• TASK INPUT:
*-*-*

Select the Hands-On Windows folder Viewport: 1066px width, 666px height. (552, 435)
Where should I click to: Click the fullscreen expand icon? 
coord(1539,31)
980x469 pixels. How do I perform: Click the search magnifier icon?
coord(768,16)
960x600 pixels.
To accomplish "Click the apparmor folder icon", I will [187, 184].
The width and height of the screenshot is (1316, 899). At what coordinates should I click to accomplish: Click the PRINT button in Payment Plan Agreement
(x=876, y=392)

*-*-*

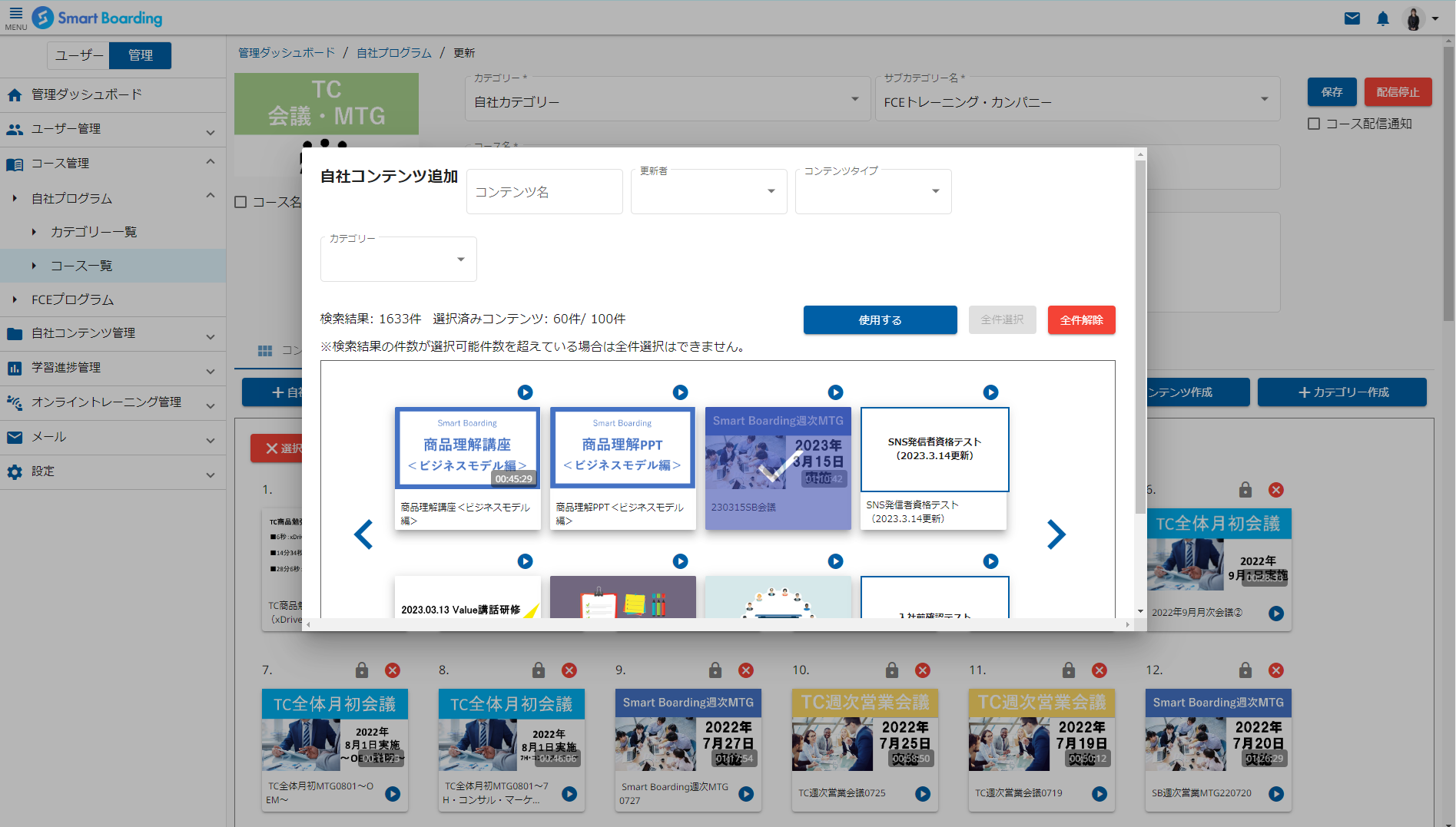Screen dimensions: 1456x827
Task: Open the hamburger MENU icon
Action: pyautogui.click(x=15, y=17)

*-*-*

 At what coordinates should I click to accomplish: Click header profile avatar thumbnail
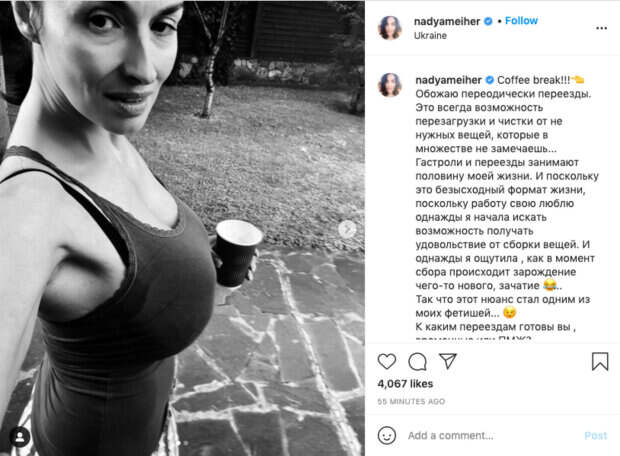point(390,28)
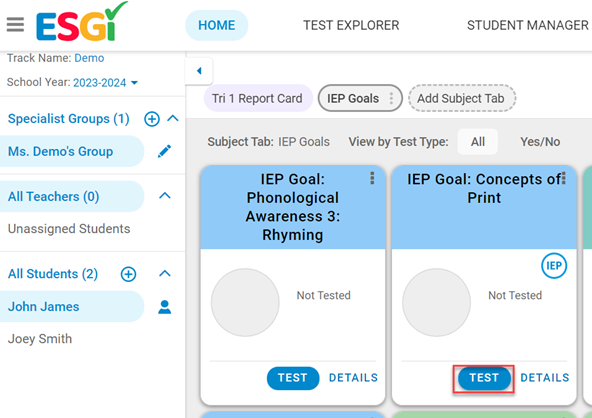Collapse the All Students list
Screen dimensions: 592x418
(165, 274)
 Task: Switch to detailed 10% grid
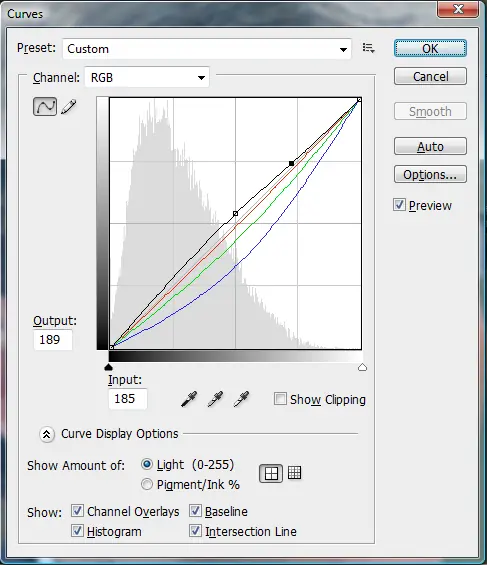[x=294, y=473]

*-*-*

• WHAT TO WORK ON: Identify the lines of the data that contain the word "folder". Copy each of them.

• OUTPUT OF THE TASK:
Select the Hands-On Windows folder Viewport: 1066px width, 666px height. (552, 435)
To accomplish "Click the apparmor folder icon", I will [187, 184].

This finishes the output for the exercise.